▸ **Brief**: Please copy out the entries word for word, starting from the very first line and stopping after the line that contains "I will 187,95.".

▸ **Provided information**:
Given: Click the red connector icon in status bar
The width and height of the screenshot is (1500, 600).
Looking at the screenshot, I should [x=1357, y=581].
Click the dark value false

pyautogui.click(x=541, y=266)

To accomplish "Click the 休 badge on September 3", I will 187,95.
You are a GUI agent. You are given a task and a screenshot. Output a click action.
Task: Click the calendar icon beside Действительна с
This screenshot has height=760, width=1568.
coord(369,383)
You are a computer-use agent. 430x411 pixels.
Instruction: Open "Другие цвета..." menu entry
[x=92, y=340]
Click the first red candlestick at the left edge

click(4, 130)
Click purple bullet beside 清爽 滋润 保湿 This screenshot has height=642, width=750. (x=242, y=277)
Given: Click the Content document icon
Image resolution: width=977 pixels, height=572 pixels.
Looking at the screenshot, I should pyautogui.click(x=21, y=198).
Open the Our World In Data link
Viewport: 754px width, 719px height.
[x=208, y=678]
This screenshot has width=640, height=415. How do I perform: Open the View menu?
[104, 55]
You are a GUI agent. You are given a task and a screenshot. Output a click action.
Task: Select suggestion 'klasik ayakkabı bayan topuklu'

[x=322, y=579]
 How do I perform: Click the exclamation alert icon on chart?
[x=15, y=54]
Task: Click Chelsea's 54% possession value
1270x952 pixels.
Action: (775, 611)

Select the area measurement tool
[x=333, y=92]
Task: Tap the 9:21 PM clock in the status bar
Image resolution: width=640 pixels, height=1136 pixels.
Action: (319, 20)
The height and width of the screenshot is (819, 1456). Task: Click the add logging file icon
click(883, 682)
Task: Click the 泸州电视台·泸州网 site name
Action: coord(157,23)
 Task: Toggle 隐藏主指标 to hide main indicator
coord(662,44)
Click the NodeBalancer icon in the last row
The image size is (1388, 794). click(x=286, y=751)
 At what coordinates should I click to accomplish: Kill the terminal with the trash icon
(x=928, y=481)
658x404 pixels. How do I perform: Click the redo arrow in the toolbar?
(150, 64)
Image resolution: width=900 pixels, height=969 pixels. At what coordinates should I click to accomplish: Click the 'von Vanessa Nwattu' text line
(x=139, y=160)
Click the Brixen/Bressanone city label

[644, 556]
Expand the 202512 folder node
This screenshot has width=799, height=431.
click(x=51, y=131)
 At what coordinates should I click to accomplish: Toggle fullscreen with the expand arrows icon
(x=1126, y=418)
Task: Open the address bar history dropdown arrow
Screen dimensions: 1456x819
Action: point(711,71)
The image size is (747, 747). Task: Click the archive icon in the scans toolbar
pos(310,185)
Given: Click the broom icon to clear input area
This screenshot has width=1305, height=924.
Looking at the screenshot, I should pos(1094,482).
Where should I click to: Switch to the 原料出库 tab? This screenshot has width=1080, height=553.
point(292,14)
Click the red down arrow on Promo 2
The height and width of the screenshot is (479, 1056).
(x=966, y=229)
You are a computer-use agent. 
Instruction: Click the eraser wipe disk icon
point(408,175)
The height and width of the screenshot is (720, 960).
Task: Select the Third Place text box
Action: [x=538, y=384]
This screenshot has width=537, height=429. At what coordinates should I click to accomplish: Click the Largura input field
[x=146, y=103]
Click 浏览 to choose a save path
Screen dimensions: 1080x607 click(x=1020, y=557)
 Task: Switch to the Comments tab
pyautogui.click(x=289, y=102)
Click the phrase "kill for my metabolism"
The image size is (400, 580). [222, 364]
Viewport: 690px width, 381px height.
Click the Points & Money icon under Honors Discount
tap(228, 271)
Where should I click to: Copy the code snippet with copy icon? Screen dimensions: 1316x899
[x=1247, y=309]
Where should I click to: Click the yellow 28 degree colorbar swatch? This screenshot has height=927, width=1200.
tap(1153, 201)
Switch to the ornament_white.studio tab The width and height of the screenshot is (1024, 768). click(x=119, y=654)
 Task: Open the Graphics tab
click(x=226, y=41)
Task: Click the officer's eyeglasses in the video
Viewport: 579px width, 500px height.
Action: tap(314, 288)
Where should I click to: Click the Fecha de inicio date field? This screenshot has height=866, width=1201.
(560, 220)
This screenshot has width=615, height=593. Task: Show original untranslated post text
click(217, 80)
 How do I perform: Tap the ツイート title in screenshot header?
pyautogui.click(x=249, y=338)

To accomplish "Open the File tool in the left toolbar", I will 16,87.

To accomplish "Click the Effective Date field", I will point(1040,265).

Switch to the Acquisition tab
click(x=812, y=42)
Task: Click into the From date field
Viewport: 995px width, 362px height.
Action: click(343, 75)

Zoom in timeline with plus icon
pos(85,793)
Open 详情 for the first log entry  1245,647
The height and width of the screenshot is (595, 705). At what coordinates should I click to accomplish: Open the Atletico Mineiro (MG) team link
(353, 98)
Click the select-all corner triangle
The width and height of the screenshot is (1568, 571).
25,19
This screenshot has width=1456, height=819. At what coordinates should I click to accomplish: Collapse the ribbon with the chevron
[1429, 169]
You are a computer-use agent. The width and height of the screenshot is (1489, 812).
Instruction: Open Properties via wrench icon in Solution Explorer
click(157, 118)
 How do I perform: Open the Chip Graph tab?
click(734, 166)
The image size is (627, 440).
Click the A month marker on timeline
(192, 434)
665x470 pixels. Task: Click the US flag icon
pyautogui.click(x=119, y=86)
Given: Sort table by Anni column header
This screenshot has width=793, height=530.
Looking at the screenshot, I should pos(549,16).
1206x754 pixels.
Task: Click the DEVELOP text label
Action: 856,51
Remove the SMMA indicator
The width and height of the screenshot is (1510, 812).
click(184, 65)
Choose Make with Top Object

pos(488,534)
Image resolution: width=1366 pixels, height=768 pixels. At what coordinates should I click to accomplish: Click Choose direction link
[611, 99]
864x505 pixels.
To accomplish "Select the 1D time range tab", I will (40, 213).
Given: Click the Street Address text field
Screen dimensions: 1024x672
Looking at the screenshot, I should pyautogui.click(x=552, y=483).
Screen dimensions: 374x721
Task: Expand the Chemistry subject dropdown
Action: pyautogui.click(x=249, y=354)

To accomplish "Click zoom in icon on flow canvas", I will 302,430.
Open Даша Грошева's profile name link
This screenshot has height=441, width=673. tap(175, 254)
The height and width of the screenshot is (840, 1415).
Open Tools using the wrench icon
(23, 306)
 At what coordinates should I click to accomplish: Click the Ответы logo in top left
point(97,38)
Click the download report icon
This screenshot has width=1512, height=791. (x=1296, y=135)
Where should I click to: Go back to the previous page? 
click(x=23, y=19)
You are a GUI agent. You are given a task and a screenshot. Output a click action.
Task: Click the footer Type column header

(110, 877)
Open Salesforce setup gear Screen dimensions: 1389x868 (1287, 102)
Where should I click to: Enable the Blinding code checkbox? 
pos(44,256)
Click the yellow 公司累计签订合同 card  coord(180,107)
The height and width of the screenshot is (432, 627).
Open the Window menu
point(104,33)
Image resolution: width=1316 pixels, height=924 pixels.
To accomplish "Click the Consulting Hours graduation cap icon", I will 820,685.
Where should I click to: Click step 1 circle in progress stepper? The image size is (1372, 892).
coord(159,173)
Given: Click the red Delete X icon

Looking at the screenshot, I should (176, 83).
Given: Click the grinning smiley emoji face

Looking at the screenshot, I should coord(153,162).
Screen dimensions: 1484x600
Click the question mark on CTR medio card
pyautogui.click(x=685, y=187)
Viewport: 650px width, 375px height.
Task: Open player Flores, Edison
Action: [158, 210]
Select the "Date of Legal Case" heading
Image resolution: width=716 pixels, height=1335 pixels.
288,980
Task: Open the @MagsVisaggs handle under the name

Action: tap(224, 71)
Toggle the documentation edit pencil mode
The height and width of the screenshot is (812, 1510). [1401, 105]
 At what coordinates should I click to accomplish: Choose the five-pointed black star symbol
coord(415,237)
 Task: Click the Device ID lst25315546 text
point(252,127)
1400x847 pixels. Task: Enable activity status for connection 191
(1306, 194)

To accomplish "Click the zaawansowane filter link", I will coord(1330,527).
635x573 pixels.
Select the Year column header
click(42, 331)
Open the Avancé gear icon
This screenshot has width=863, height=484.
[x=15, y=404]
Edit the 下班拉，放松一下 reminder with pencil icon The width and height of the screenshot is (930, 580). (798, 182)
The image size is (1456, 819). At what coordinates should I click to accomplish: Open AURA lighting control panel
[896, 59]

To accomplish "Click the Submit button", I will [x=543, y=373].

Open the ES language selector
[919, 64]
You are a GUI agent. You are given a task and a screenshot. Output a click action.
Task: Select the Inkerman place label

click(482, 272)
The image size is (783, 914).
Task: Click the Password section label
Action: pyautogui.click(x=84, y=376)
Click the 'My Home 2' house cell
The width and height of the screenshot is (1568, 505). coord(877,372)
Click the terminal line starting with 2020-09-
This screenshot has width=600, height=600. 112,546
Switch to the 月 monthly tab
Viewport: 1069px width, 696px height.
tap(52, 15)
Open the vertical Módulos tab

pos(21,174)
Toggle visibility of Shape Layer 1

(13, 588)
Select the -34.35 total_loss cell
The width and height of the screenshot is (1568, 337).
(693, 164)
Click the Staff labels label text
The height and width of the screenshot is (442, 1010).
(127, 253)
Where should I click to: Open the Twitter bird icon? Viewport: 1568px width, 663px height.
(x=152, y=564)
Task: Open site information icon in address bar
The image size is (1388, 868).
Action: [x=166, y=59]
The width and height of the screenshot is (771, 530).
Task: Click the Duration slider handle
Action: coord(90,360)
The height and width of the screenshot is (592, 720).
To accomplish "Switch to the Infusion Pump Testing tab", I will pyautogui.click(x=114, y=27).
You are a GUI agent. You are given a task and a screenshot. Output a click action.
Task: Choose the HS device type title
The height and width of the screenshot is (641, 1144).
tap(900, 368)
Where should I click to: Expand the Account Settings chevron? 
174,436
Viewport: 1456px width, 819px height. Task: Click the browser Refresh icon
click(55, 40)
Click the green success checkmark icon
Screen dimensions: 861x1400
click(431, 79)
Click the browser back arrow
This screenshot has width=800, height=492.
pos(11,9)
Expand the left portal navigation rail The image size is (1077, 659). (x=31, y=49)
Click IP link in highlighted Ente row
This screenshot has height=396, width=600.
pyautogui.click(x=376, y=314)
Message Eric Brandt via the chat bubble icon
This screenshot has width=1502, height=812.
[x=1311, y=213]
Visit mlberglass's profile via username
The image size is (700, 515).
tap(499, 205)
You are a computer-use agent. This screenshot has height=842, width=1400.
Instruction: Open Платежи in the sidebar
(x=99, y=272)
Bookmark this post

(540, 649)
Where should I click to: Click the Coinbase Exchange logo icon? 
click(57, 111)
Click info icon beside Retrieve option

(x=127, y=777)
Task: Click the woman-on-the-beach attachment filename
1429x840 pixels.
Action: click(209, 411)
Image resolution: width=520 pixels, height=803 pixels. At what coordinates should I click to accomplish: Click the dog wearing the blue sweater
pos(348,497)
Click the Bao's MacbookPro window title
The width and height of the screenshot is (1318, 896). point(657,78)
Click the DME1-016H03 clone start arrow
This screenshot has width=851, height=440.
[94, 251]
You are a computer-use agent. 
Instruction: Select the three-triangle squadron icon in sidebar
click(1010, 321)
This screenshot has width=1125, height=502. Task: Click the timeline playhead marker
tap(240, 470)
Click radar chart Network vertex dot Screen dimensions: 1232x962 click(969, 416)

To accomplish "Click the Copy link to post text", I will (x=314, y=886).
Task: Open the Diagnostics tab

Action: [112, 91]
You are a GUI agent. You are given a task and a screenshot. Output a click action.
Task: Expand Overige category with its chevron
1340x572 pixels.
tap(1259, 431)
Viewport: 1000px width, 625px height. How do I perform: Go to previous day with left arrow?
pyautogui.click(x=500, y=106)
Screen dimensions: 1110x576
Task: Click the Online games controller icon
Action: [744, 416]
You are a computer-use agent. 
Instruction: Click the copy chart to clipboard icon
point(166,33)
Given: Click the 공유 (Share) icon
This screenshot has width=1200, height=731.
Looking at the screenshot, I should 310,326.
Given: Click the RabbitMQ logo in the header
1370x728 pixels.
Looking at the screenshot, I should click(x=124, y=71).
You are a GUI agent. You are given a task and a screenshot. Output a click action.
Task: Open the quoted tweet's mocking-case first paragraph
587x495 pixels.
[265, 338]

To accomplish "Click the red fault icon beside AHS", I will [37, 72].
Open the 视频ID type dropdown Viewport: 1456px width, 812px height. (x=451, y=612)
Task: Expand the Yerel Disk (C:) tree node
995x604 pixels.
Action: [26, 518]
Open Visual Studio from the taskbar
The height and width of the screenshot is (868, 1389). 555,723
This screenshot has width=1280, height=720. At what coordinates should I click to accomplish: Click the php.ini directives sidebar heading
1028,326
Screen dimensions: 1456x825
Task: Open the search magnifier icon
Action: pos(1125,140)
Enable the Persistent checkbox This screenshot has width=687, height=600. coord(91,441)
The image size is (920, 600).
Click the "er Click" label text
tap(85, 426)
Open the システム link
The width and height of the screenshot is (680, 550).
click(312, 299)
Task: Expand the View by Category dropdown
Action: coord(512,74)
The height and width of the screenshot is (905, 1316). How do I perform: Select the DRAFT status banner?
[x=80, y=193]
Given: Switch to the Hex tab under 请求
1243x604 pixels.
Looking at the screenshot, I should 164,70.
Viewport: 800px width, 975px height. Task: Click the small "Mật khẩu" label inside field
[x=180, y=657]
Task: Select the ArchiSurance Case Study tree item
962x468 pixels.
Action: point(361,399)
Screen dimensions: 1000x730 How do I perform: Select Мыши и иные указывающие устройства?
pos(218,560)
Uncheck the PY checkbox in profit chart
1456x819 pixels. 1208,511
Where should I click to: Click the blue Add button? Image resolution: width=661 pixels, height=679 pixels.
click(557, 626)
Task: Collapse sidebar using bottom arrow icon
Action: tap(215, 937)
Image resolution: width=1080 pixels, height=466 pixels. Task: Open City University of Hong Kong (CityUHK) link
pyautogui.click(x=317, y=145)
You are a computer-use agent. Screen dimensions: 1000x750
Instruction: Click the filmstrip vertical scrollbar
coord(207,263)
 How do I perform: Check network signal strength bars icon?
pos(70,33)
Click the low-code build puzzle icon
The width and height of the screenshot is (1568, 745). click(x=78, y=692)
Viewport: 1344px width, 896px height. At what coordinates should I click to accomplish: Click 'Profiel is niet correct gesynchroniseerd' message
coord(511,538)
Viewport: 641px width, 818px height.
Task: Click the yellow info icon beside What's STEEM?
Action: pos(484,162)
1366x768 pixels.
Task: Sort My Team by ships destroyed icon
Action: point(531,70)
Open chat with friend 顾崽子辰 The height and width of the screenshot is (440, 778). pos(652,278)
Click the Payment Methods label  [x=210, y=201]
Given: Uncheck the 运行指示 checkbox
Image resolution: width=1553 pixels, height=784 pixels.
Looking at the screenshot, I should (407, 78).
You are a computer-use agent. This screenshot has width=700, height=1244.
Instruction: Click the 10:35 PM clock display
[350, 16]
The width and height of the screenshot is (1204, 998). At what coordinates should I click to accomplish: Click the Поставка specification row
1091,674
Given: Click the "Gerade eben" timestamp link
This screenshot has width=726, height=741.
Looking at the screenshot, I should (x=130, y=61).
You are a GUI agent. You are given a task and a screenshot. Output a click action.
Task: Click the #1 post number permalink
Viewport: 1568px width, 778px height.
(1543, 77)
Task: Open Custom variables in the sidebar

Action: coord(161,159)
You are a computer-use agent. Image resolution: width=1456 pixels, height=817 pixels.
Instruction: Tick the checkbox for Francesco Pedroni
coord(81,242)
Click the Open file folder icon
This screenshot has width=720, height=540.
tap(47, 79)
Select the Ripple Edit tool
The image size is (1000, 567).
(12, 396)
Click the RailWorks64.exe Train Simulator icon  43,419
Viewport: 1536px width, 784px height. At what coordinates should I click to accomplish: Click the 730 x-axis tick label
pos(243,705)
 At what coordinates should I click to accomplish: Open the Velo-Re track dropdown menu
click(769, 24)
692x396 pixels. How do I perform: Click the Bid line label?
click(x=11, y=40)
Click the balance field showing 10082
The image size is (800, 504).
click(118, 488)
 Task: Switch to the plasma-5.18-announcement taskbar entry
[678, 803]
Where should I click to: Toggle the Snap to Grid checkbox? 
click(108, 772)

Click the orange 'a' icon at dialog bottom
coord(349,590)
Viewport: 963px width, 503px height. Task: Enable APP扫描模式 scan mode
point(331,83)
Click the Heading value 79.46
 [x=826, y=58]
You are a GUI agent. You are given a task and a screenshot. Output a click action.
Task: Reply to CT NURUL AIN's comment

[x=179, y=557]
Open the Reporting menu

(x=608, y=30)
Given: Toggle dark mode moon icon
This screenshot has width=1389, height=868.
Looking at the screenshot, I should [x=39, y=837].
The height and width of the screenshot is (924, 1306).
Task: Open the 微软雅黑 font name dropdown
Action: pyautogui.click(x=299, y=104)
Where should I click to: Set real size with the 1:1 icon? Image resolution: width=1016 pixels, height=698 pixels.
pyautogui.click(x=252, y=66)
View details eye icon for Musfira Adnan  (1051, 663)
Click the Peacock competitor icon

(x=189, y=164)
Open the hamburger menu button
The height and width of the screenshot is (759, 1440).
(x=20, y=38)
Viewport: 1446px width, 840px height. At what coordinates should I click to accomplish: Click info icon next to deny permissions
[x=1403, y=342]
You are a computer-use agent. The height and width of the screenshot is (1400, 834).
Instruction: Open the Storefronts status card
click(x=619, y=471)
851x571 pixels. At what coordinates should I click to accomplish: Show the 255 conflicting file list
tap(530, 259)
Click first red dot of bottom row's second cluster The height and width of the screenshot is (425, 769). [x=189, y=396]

▸ **Written answer**:
Given: Click the red connector icon in status bar
The width and height of the screenshot is (1500, 600).
Looking at the screenshot, I should [x=1357, y=581].
Click the dark value false

pyautogui.click(x=541, y=266)

To accomplish "Click the 休 badge on September 3", I will 187,95.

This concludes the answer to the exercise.